> _Exercise instructions_: Starting at the line that contains "This screenshot has width=1440, height=802." in the listing below, write out every line word for word until you have written the line that contains "Refresh the candidate list".

> _Data shown_:
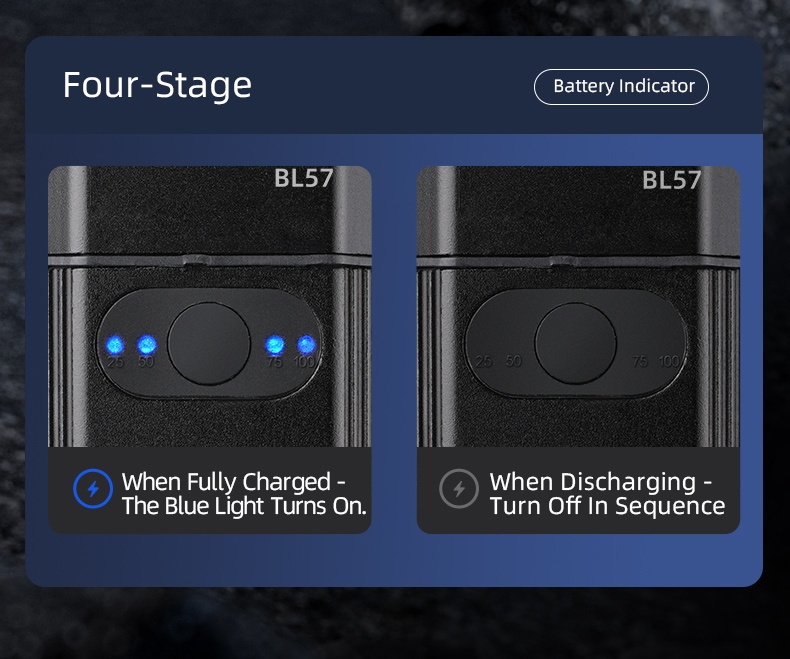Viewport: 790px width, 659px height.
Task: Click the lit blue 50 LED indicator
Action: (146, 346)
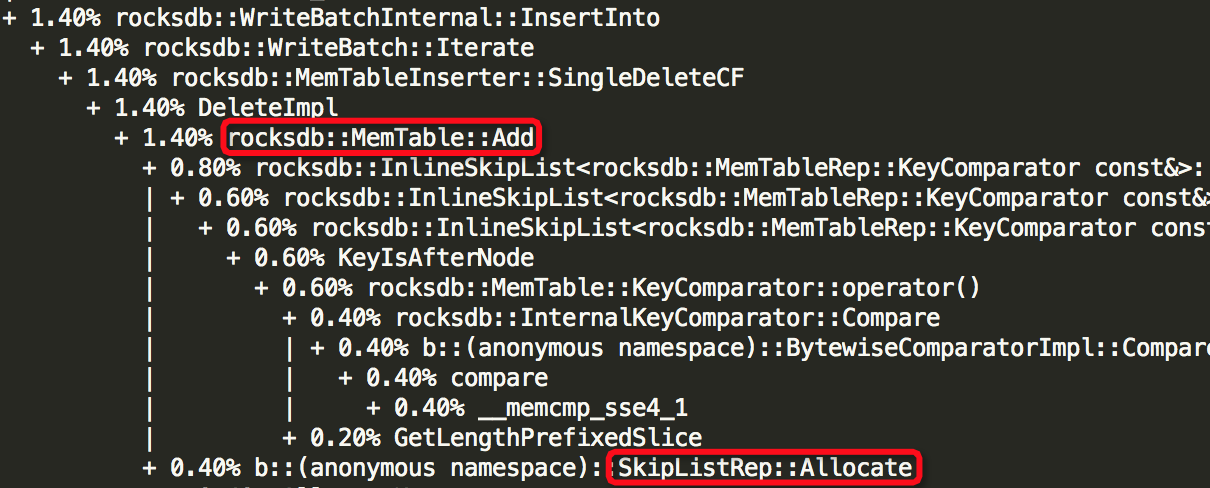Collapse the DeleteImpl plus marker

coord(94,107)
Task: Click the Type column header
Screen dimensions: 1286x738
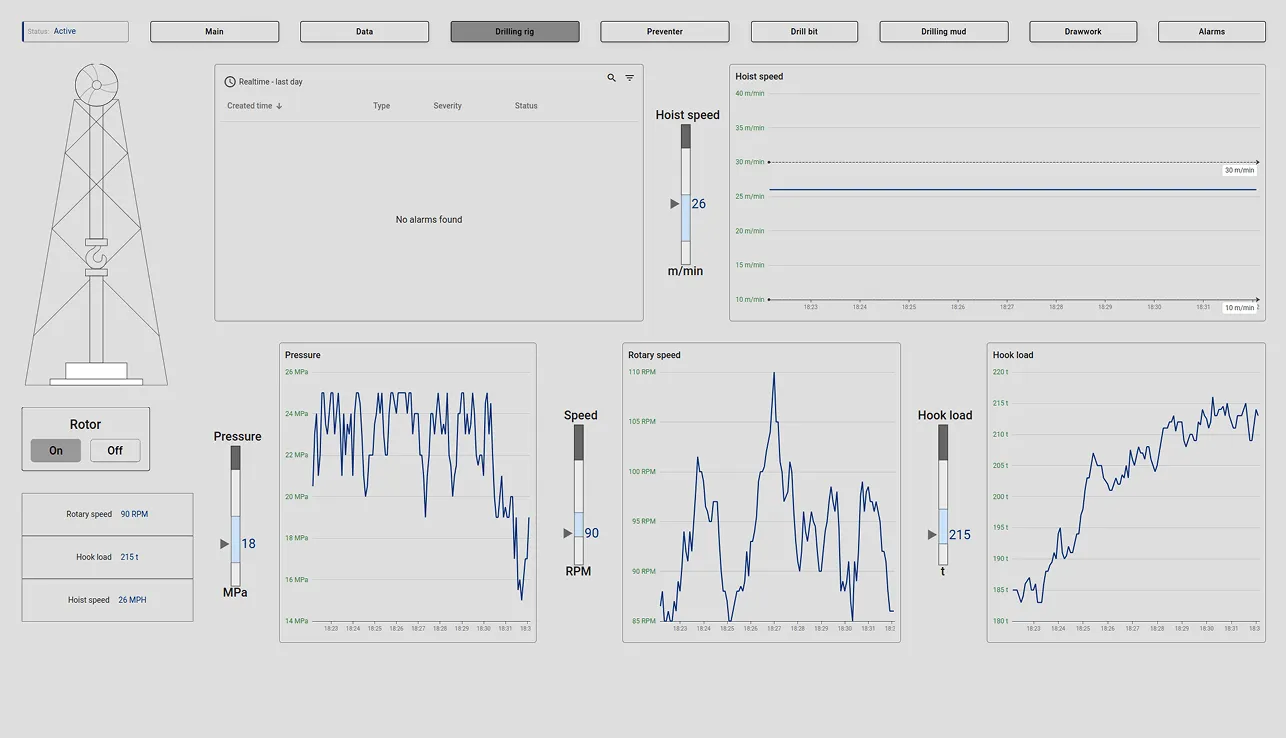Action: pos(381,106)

---

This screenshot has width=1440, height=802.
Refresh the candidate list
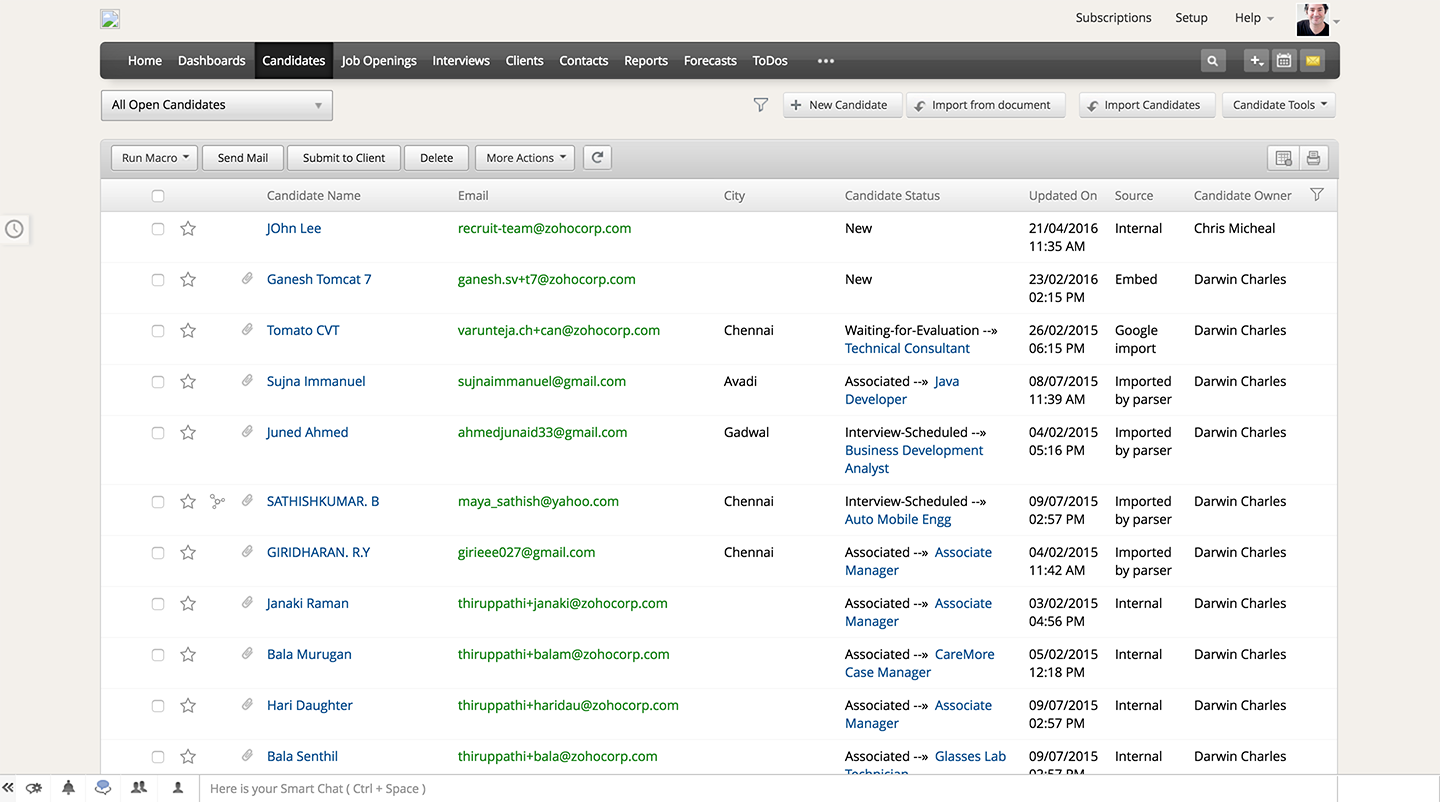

> _Task output_:
This screenshot has width=1440, height=802.
Refresh the candidate list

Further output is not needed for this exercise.